### Problem requirements
Carry on the passage about the non-invasive principle of in situ spectroscopic techniques, starting after its last sentence.

### Excerpt
1.5. Advantages of spectroscopic techniques

1.5.1. Non-invasive Measurement Principle of In Situ Spectroscopic Techniques

The most important advantage of in situ spectroscopic techniques is their non-invasive or non-intrusive measurement principle. Please keep in mind that especially at elevated pressure, the statement ‘in situ spectroscopic techniques are non-invasive’ is only true, if the modification of the high-pressure apparatus, which maybe had to be realised to grant spectroscopic access to the interior of the high-pressure apparatus, did also not interfere with the processes. For the demonstration of the advantages accompanied with the usage of a non-invasive measurement technique relative to an invasive one, I chose one example, which is not related to high pressure, but to ambient pressure. It is the measurement of temperature at one location within the reaction zone of a Bunsen flame. Figure 1.2 shows a Bunsen flame for temperature measurements using either a thermocouple or a laser-spectroscopic technique (not further specified here).

Figure 1.2   Photographs of a Bunsen flame during temperature measurement in the reaction zone using a laser spectroscopic technique (a) or a thermocouple (c). The original flame without the application of any measurement technique is shown in the middle (b) for comparison. The flame operational conditions were kept constant while the three photographs were taken. (The laser [green in the web version] is visible in (a), as the ambient air was traced with smoke.)

Additionally a photograph of the original Bunsen flame is provided. It can clearly be seen that the presence of the thermocouple significantly influences the development of the flame. The thermocouple is an obstacle in the original flow of the gas and thus is invasive or intrusive with respect to the measurement system. The gas has to flow around the obstacle, which causes regions where the flow stagnates and others in which the flow is accelerated. A change in the flow field goes in hand with a change in the mixing process between fuel and oxidiser and thus changes the reaction of the fuel combustion. Furthermore, due to the presence of the thermocouple and the herewith-occurring manipulation of the flow and the combustion chemistry, also the heat transport processes are manipulated. Summarising, the presence of the thermocouple manipulates the flow, the heat and mass transport mechanisms and the reaction. This implies that the temperature measured with the thermocouple has not much to do with the temperature of the gas at the same location in the original flame without the thermocouple present.

In Fig. 1.2a a laser beam focused into the flame is shown. The focus of the laser beam forms the probe volume of this hypothetical laser-spectroscopic measurement technique and is located at the same position at which the tip of the thermocouple is positioned in Fig. 1.2c. Obviously the original flame (Fig. 1.2b) and the flame analysed using the laser-spectroscopic technique are identical. Therefore, we can conclude that the laser beam focused into the flame is non-invasive or non-intrusive to the measurement object. Consequently spectroscopic techniques, such as the laser spectroscopic techniques, bring the qualification to measure under un-altered conditions. If the spectroscopic techniques feature a high accuracy and high precision, the temperature within the flame can also be measured with a high accuracy and a high precision and the results will represent the reality.

### Records supplied
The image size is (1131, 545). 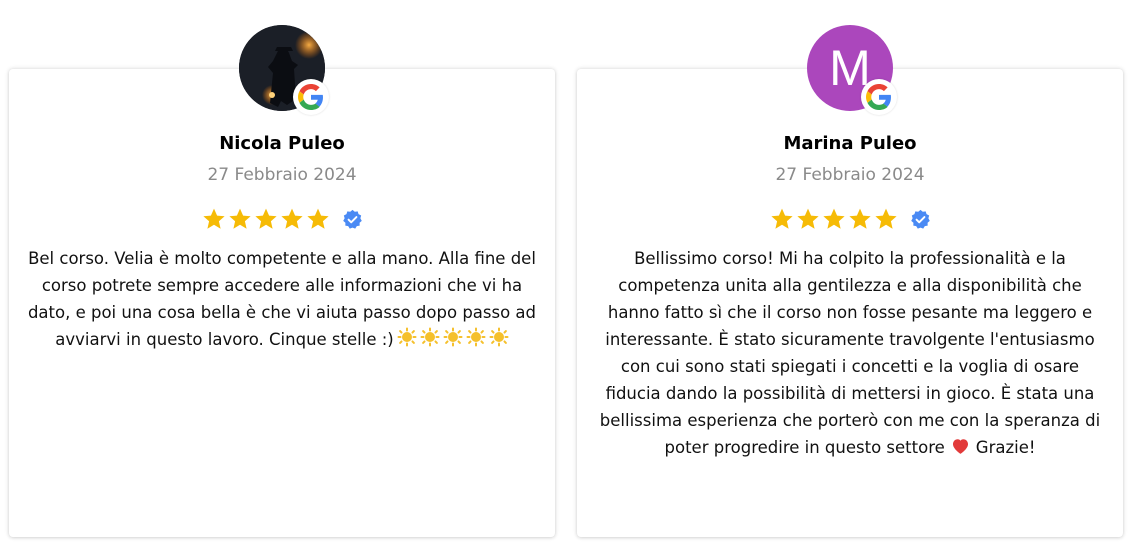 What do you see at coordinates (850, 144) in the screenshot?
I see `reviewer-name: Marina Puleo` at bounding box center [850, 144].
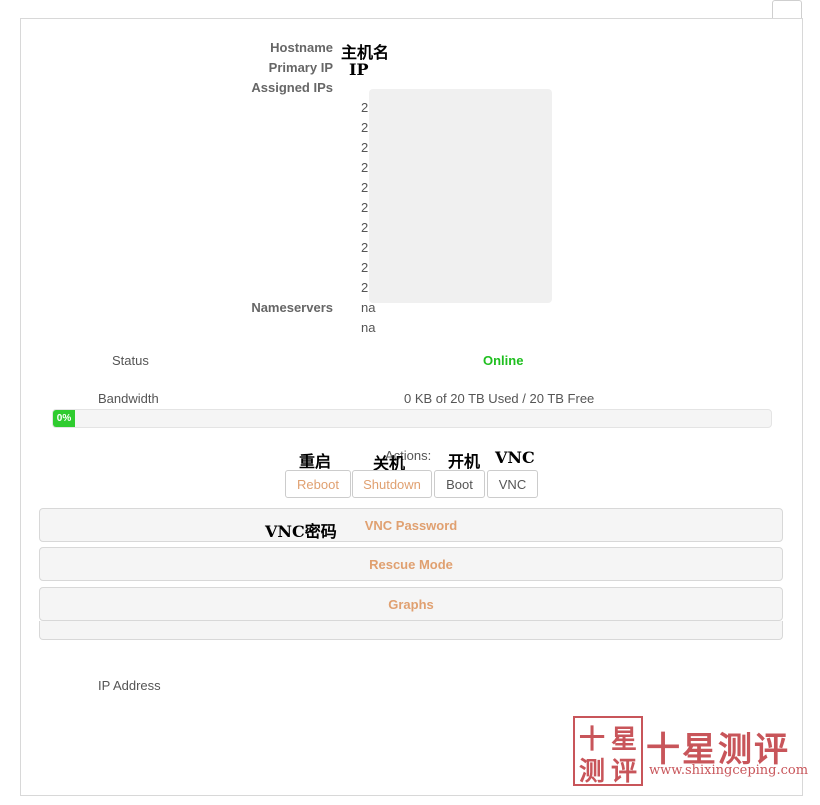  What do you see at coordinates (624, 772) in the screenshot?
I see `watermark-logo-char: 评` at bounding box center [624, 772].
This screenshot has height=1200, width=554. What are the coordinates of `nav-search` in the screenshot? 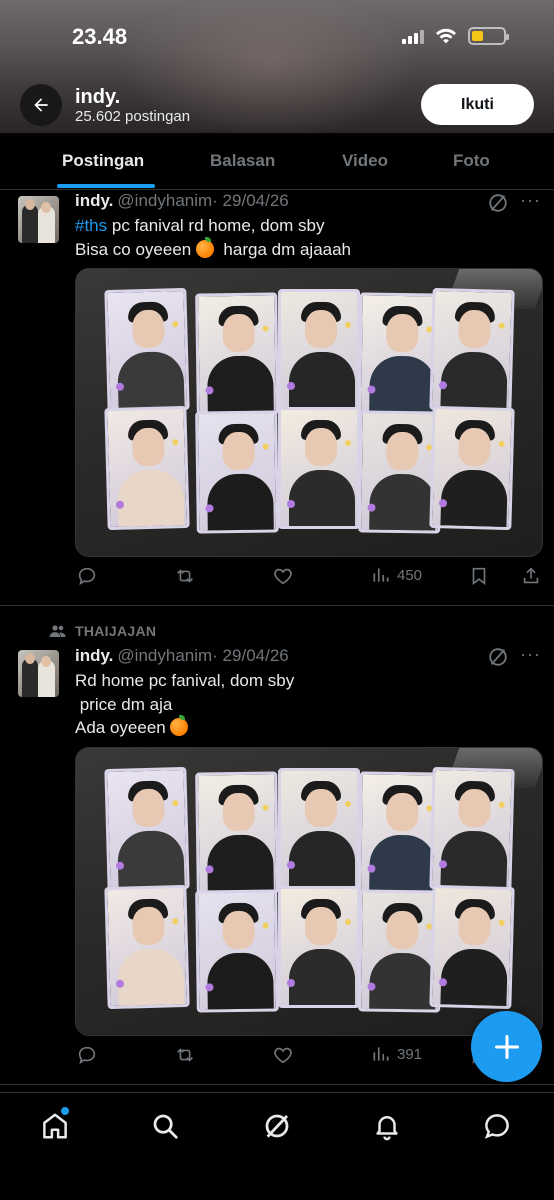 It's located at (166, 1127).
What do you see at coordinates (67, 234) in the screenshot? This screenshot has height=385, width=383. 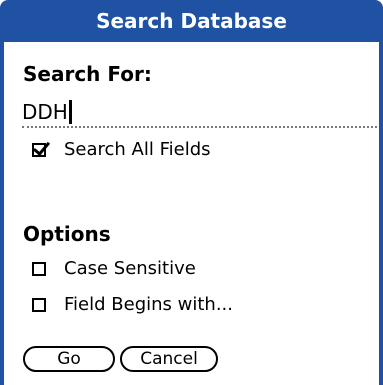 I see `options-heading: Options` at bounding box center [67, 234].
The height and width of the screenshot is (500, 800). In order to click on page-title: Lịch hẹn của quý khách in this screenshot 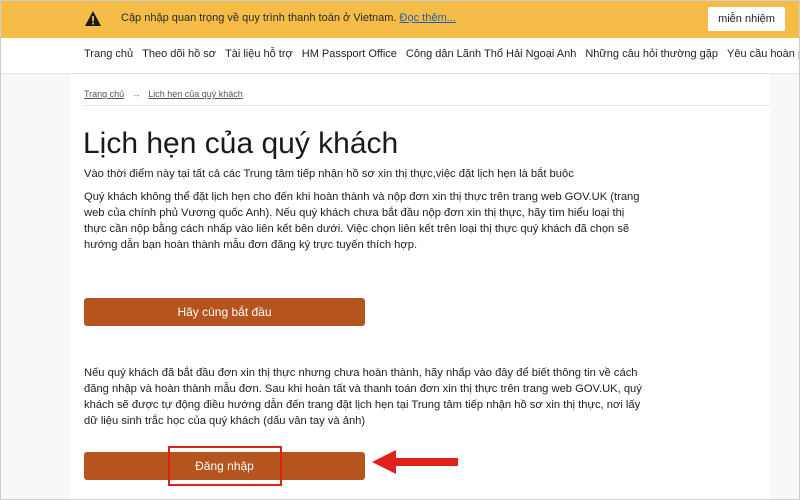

### Task response
What has been demonstrated earlier for the temperature measurement in the Bunsen flame, can be transferred to combustion processes taking place at elevated pressures, such as in internal combustion engines, rocket engines or pressurised gas turbines, to spray processes at elevated pressures, such as particles-from-sprays processes, or to solvation and extraction processes, such as the solvation of a compressed gas into a liquid for gas purification or the extraction of natural products. In general it also can be transferred to high-pressure processes, which are not dominated by the flow. For example, the analysis of high-pressure phase equilibria via conventional techniques relies on sampling of physical probes and their subsequent analysis. As the action of sampling is always accompanied by a disturbance to the system, the system under investigation is driven away from thermodynamic equilibrium just at that instant when the sample is taken. This is why Peper and Dohrn [70] emphasise in their review paper ‘Sampling from fluid mixtures under high pressure: Review, case study and evaluation’ under which circumstances the major error source in the analysis procedure, which is sampling, can be minimised. Remote analysis techniques, such as spectroscopic techniques, do not rely on sampling physical probes from the fluid system under investigation and therefore do not suffer from the errors inherent to the action of taking physical probes.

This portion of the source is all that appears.